Crystal Cox

Twelve years to re-shuffle a relay race?

LONDON -- Everybody has family pictures. One in our house was taken in the Hawaiian Islands in October of 2000. This was when I was on my way back from the Sydney Olympics. My wife and three kids flew out from California, and we had a little vacation. In that picture, our oldest daughter was 6. Her brother had just weeks before turned 4. Their baby sister was literally a baby; she was 1.

I was reminded of that photo on Saturday when the International Olympic Committee announced it had re-allocated the medals from the U.S. men's 4x400-meter relay team from the Sydney Games because of admitted doping by Antonio Pettigrew. The IOC bumped Nigeria to gold, Jamaica to silver and the Bahamas from fourth to bronze.

It's all way too late.

So much time has passed that my oldest daughter has just graduated from high school; her brother now has his California driver's permit; and the baby is a teen-ager, in her fourth year of the Los Angeles County junior lifeguard program, swimming for three hours each morning in the cold waters of the Pacific Ocean.

If that's not enough to prove the passage of time, to show just how ridiculous it is the IOC is only now getting around to this, here is the emphatic point of all points:

Antonio Pettigrew is dead.

He died in 2010 from an overdose of sleeping pills, found dead in his car in North Carolina. He was 42.

I have been to, and successfully completed, law school. I understand civilized society depends on a framework of laws. But we cannot live in a society in which lawyering, and rules, carry on for 12 long years until there is resolution over a relay race.

It is a basic principle of the anti-doping system that it depends on credibility and the good faith of those involved in it.

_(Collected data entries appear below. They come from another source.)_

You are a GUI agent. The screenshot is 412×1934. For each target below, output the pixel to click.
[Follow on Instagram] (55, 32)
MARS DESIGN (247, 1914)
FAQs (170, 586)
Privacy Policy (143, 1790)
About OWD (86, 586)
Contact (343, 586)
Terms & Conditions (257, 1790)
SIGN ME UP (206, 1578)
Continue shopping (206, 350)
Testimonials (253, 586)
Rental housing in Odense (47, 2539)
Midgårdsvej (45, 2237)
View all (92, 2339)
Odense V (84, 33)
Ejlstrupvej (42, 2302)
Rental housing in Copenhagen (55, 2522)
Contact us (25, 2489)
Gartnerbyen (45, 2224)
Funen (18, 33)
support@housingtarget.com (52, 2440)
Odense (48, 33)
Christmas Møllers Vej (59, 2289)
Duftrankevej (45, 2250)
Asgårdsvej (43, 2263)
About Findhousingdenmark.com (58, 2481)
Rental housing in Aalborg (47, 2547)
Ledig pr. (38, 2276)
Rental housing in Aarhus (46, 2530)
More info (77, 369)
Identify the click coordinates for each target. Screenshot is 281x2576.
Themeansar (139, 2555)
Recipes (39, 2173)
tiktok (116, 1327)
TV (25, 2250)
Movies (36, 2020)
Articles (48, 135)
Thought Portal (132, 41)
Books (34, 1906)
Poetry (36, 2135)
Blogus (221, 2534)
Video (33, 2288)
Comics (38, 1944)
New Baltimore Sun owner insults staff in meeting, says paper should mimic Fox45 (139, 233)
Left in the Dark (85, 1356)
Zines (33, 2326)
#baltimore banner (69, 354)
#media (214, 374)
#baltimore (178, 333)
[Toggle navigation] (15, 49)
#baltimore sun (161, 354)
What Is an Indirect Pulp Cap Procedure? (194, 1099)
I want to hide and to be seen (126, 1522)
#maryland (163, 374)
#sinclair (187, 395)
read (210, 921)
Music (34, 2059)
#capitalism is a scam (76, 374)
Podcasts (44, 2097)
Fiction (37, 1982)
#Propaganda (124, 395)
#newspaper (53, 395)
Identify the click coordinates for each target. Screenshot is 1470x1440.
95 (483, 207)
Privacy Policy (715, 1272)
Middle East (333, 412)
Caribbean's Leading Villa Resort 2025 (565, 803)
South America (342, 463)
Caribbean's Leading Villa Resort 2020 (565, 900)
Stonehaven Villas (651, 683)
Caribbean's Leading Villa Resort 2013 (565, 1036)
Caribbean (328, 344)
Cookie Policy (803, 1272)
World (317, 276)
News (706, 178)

I am not suggesting here -- not for even a second -- that this devolved into a matter of bad faith. Not at all. This process was carried out in good faith.

It simply took 12 years.

And that plain fact tends to significantly undermine the credibility of the system.

Justice delayed -- as in this instance -- is no justice whatsoever.

How do you think the Nigerians are feeling now about Saturday's move? Exultant? Gratified?

Or -- hollow?

There is always a tension between, on the one hand, the reality that all things are revealed in the fullness of time and, on the other, the essential need to say, OK, enough, let's move along.

The IOC executive board's other actions Saturday further underscored the intersections and frustrations at issue when it comes to juridical resolution in anti-doping matters, where a variety of complex interests are often on the table:

-- American Crystal Cox, who has admitted to doping, was stripped of her gold medal from the Athens 2004 4x400 relay. But the board put off a decision on whether to disqualify the relay team itself. It said it's now up to the rules of track and field's governing body, the IAAF, whether to disqualify the team.

A factor that may be at work: Cox ran in the preliminaries of the relay, not the finals.

Another: were the relevant IAAF rules in effect at the time of the 2004 Games?

-- The board said it is waiting for more documents in the case of American cyclist Tyler Hamilton, who won the time-trial gold medal in Athens. President Jacques Rogge said at a news conference that the matter would be decided within two weeks, the IOC apparently still waiting for more information from the U.S. Anti-Doping Agency.

Hamilton, who for years steadfastly denied doping, abruptly told CBS' "60 Minutes" last year that he had repeatedly used performance-enhancing drugs.

-- The IOC apparently took no action on suspicious results uncovered during recent re-testing of Athens Games samples. The chairman of the IOC medical commission, Sweden's Arne Ljungqvist, told Associated Press a few days ago that he is investigating up to five possible positive results.

The backup "B" samples have not yet been tested. No one yet knows the identities of the athletes involved. The IOC stores doping samples from each Games for eight years to allow for re-tests.

One can only imagine what will happen if those samples turn out positive.

As Rogge said at the news conference, when asked about Hamilton, "Have some patience. It will come."